Jacob Heilbrunn, who in 2008 wrote the book They Knew They Were Right: The Rise of the Neocons, now in 2013 writes about a "neocon resurgence" and their "mounting dominance" in the Republican Party. "By and large," he says, neocons "set the template for the discussion of foreign policy in the GOP. Their ascendance suggests that it is most improbable that a debate, let alone a civil war, will erupt within the GOP over foreign affairs. On the contrary, the neocons appear to be more firmly in control than ever," which Heilbrunn, it must be added, laments. Vin Weber, the former Republican congressman who remains an active and influential voice in the party, has said that neoconservatism "remains the dominant intellectual force on foreign policy thinking in the Republican Party". 

Those who remain mystified by this, who like the leftist New York Times columnist Maureen Dowd cannot understand how the neocons "slithered back", should also consider the alternative world views. That is, what theories is neoconservatism defeating in the fight for influence?

Here a bit of history helps. Neoconservatism emerged in the Democratic Party as a reaction against two evils (as seen by hawkish Democrats). The first was the Nixon-Kissinger version of realpolitik, which was seen as an amoral policy — the kind of thing that led President Ford to refuse to receive Alexander Solzhenitsyn at the White House. The second was "McGovernism" in their own party, with its urgings to "Come Home, America" and avoid foreign entanglements, based on the view that America would only make things worse by extending its history of supporting repressive, right-wing regimes.

As Vaisse correctly put it, because neocons wanted a foreign policy that was both muscular in promoting American interests and moralistic in promoting freedom, "They found themselves battling not only the left wing of the Democrats but also Nixon and Kissinger's realist policy of détente, which included de-emphasising ideological concerns."

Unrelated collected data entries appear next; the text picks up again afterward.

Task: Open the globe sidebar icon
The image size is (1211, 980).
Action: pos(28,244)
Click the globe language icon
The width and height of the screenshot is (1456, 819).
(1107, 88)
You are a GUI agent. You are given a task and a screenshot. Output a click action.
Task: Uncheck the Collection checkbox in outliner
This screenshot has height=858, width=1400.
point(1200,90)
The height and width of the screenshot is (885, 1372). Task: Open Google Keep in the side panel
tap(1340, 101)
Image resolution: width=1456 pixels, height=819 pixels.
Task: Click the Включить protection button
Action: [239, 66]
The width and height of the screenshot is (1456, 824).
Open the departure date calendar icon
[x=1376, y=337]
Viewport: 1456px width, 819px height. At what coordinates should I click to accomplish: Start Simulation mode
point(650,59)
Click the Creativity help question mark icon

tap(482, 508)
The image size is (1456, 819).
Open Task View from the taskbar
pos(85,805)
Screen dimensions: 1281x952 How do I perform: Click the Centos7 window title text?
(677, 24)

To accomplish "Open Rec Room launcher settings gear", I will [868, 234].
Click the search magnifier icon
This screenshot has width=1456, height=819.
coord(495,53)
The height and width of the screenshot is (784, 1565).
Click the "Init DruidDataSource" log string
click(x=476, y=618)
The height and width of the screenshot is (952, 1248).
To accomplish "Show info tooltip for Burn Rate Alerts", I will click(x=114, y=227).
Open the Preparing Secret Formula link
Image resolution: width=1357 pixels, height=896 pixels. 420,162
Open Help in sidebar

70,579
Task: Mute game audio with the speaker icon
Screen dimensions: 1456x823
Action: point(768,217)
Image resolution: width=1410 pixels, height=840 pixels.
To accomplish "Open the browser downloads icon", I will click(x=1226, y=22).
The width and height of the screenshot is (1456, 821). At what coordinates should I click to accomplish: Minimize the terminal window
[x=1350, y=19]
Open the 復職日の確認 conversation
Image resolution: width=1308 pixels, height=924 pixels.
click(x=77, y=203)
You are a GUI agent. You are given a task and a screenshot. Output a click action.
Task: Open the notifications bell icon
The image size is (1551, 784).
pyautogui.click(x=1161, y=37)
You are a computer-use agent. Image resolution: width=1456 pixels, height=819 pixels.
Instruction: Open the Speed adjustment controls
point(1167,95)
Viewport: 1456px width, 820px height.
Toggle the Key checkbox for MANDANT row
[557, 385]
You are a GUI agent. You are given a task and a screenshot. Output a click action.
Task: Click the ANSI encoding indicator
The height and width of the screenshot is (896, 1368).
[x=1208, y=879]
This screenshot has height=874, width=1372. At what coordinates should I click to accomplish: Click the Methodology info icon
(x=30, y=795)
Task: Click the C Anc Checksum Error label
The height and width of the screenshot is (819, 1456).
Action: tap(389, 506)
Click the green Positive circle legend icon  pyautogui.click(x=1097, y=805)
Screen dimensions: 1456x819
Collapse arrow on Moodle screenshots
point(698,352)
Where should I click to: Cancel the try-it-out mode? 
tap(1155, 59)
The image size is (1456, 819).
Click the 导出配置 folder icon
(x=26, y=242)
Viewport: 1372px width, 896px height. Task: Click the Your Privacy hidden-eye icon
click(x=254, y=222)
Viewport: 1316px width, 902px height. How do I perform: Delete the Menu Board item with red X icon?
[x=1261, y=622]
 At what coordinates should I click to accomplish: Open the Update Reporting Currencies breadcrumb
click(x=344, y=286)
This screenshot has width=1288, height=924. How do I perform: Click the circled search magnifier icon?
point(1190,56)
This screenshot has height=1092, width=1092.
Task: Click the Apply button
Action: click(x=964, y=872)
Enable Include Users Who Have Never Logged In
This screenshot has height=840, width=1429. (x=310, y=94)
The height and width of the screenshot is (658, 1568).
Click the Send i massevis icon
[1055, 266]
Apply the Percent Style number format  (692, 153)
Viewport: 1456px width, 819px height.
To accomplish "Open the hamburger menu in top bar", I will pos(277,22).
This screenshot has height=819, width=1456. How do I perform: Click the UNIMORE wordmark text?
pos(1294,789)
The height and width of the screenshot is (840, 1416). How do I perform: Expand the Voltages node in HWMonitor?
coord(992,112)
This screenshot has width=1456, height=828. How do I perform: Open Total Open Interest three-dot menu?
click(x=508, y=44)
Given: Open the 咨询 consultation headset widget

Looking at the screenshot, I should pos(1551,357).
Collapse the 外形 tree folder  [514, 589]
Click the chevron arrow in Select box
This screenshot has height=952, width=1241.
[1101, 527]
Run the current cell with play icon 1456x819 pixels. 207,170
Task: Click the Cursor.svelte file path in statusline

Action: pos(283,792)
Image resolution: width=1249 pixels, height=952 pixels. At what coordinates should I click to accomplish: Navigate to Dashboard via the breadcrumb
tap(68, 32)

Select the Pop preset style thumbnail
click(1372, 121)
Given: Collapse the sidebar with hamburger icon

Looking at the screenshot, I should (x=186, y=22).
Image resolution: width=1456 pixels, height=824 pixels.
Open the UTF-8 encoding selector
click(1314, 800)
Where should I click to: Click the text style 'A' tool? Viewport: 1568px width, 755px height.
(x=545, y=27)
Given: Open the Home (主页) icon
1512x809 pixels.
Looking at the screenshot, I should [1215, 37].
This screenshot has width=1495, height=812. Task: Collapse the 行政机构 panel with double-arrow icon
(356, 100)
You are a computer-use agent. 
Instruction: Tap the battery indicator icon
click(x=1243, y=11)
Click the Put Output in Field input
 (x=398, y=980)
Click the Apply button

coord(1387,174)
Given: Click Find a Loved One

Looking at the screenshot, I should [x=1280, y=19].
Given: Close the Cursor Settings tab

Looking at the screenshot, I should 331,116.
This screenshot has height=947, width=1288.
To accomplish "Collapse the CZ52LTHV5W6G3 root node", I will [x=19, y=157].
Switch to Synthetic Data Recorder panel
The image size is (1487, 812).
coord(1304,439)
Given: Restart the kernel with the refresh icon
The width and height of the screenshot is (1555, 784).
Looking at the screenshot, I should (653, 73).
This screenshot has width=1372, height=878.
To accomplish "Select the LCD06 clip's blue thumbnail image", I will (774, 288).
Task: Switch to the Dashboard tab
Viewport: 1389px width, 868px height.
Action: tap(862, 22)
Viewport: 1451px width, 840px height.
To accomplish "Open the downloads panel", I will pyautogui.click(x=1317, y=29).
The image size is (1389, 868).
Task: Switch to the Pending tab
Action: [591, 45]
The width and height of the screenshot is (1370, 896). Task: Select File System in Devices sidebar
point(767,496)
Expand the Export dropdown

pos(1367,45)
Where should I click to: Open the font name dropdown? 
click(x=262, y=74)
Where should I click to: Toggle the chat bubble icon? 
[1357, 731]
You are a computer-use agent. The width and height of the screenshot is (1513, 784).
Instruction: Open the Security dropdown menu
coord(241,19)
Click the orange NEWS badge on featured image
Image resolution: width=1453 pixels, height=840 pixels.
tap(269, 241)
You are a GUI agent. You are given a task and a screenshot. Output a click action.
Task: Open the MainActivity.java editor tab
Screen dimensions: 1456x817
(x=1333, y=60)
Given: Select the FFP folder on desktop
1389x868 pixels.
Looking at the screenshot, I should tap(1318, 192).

Neocons find themselves in the same battle still, and still in both parties. In the GOP, the enemy is the Scowcroftian or Kissingerian realpolitik as well as the new Ron Paul, Rand Paul libertarian isolationism (though Rand Paul protests that he is more a very careful internationalist than a true isolationist). In the Democratic Party, the enemy is the Obama version of McGovernism: the reluctance to use American power, the apparent view that American influence and intervention will always make things worse, the fear of American nationalism, and the almost contemptuous dismissal of democracy-promotion. 

Then there is the "Jewish question". It is clear that many neocon founders were Jews, but equally clear that many who were over the years champions of neoconservative ideals, from Henry M. Jackson and Jeane Kirkpatrick, to George W. Bush and Richard Cheney, were not. A look at the newest generation of neocons (of this, more below) — some of them lesser -known today, but give it five or ten years — also shows people like Liz Cheney, Jamie Fly and Christian Brose who, whatever else they may be, are not Jewish.

It is also clear that one of the most unattractive things about the opposition to neoconservatism is its inability to stay away from anti-Semitism. Two of the most frequent and acerbic critics are Pat Buchanan and Steven Walt. Among other things Buchanan's long history of defending Nazi war criminals and denying aspects of the Holocaust led the late William F. Buckley Jr. to write in his magazine National Review: "I find it impossible to defend Pat Buchanan against the charge that what he did and said during the period under examination amounted to anti-Semitism." That judgment stands.